Friday, December 19, 2008

Recommended Requirements Gathering Practices

The following is a list of recommended requirements gathering practices. They are based on the author's extensive review of industry literature combined with the practical experiences of requirements analysts who have supported dozens of projects.

Understand a project vision and scope document.

Initiate a project glossary that provides definitions of words that are acceptable to and used by customers/users and the developers, and a list of acronyms to facilitate effective communication.

Evolve the real requirements via a "joint" customer/user and developer effort. Focus on product benefits (necessary requirements), not features.

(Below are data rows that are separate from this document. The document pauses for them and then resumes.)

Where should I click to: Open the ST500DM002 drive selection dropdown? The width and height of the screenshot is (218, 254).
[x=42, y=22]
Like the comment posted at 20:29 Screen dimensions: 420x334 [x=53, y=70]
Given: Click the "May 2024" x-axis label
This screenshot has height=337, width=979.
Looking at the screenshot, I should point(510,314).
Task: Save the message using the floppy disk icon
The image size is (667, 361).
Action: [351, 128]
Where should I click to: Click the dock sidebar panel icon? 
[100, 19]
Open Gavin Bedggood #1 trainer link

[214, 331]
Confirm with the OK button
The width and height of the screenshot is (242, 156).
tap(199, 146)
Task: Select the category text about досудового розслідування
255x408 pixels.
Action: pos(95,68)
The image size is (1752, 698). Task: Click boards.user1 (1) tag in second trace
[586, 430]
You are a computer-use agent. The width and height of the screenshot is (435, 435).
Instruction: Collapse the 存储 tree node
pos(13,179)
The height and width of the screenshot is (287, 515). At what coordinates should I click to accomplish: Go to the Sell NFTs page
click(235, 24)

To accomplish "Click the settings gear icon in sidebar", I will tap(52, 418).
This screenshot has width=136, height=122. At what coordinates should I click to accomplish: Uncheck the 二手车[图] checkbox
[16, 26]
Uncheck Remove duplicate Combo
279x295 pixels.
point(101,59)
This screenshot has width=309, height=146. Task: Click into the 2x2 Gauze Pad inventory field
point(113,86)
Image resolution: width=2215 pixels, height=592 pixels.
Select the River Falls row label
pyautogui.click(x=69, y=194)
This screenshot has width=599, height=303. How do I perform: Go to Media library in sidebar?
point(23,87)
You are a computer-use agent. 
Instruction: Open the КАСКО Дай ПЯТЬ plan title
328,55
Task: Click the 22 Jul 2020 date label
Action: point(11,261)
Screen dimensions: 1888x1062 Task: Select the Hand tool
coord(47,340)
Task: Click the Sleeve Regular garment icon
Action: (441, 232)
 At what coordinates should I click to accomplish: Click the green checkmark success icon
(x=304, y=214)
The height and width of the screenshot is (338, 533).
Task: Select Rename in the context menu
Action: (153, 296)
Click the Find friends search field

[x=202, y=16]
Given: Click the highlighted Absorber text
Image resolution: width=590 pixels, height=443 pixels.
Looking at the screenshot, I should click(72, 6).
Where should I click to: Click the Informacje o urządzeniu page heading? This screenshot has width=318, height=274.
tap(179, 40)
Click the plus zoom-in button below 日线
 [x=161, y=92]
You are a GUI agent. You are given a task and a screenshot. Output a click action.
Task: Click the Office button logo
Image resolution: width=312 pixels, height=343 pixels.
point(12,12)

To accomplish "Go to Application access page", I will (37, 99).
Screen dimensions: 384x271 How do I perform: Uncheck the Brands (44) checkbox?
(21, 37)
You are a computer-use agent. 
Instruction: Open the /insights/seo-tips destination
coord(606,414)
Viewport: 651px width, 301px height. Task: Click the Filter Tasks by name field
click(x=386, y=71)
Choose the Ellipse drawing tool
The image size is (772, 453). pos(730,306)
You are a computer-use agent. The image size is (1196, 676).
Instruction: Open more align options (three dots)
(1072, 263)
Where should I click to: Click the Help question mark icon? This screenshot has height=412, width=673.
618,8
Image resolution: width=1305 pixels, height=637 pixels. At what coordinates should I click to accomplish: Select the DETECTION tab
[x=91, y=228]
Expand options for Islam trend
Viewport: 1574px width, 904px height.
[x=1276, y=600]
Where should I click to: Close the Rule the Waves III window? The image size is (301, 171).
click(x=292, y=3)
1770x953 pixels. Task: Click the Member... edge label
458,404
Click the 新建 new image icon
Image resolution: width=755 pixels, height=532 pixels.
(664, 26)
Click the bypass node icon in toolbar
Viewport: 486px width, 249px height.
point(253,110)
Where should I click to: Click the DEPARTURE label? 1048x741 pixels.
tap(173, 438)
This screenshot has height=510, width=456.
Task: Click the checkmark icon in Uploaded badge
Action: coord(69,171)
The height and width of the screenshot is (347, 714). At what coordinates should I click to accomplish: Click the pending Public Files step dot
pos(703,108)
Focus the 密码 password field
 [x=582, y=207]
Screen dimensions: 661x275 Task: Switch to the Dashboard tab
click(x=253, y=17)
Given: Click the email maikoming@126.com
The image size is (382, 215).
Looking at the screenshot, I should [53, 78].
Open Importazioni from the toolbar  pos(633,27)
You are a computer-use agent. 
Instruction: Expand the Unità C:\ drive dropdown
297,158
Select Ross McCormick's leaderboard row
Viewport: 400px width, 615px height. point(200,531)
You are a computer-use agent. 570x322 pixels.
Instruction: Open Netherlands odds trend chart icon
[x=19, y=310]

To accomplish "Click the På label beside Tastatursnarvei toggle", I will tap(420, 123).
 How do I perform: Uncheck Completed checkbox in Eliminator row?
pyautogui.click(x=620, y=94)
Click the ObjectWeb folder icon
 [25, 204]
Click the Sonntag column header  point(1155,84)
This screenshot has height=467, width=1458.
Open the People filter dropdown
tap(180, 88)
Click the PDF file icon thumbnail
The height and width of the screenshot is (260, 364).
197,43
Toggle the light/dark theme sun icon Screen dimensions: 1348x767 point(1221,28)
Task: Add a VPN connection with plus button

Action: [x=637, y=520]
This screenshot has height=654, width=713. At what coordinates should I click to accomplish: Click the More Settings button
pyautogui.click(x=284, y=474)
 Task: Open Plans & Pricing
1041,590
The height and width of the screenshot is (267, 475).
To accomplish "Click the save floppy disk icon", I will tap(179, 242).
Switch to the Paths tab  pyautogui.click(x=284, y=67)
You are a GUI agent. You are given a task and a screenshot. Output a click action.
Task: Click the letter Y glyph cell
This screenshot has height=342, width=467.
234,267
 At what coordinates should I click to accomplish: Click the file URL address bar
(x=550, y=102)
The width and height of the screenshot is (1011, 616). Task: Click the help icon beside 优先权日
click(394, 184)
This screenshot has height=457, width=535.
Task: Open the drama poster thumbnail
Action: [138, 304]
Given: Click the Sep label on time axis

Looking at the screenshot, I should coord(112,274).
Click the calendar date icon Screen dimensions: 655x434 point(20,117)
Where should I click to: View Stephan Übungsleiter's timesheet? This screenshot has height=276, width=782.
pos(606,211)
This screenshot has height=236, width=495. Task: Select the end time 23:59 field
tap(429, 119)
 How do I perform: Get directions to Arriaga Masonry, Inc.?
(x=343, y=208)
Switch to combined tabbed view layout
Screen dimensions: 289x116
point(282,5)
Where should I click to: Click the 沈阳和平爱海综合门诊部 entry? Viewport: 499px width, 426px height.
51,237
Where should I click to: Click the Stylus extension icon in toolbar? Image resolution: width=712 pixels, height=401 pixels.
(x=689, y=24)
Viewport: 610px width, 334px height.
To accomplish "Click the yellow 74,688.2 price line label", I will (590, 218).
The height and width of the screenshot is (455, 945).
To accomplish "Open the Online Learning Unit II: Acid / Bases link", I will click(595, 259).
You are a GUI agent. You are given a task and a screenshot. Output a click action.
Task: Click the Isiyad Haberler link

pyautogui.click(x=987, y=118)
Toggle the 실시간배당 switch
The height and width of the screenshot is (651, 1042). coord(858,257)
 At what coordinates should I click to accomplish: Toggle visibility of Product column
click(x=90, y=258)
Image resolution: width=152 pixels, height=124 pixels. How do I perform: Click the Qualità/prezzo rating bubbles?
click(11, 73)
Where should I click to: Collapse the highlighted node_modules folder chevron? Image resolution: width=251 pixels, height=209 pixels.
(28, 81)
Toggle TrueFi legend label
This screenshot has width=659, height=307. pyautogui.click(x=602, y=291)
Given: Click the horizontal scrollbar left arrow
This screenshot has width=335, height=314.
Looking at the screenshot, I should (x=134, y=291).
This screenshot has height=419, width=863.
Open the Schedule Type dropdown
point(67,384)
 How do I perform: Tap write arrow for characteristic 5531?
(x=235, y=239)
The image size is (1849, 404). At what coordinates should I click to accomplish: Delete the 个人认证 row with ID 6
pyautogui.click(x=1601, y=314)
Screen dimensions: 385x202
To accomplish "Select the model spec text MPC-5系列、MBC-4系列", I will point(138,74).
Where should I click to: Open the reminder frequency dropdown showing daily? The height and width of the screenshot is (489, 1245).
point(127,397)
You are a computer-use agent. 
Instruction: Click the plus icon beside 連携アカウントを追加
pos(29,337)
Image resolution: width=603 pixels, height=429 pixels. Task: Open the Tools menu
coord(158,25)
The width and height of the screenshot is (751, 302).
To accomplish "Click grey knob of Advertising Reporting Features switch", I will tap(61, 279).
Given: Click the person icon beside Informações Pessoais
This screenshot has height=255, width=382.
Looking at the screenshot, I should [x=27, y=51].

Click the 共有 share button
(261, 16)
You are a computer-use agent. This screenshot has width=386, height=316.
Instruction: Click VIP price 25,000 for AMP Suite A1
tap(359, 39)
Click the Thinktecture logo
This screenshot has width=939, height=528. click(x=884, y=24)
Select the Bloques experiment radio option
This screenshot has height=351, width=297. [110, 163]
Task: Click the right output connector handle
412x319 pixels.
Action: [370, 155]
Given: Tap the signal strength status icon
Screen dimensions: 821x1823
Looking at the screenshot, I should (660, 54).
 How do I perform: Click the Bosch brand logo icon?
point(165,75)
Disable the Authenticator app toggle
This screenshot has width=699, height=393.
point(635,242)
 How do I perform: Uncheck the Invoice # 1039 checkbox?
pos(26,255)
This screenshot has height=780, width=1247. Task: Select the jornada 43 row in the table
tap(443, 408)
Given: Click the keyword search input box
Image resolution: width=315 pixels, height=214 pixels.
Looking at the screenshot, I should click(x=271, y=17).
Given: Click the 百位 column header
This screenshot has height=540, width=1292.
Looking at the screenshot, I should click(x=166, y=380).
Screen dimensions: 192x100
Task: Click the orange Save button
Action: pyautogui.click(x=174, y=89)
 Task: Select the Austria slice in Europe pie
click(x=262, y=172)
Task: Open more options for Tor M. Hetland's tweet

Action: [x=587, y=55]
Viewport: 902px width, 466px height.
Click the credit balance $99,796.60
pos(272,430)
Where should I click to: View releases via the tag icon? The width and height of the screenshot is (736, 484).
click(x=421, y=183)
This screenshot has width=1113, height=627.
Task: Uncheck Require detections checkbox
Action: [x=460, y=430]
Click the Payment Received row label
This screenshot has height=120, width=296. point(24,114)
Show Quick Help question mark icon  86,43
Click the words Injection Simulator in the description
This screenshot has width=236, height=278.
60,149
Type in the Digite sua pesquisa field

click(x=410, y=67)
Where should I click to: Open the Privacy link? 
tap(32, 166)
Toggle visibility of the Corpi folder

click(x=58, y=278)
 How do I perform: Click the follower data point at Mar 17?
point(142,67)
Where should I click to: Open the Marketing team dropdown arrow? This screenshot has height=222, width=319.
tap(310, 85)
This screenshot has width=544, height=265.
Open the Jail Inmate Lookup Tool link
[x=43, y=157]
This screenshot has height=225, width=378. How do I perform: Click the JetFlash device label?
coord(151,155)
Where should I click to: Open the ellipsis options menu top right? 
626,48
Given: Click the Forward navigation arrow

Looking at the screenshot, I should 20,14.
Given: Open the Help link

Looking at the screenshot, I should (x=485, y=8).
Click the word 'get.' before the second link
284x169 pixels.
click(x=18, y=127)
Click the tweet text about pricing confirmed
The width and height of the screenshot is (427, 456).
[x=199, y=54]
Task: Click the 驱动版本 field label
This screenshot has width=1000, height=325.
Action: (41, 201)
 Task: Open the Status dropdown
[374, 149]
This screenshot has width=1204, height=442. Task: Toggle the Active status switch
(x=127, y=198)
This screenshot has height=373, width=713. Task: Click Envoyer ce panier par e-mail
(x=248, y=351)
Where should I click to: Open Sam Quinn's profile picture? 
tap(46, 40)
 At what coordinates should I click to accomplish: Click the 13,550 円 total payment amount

Address the minimum and highest priority requirements needed to meet real customer and user needs.

Document the rationale for each requirement (why it is needed).

Establish a mechanism to control changes to requirements and new requirements.

Prioritize the real requirements to determine those that should be met in the first release or product and those that can be addressed subsequently.

When the requirements are volatile (and perhaps even when they are not), consider an incremental development approach. This acknowledges that some of the requirements are "unknowable" until customers and users start using the system.

Use peer reviews and inspections of all requirements work products.

Use an industry-strength automated requirements tool.

Assign attributes to each requirement.
Provide traceability.
Maintain the history of each requirement.

Involve customers and users throughout the development effort.

Perform requirements validation and verification activities in the requirements gathering process to ensure that each requirement is testable.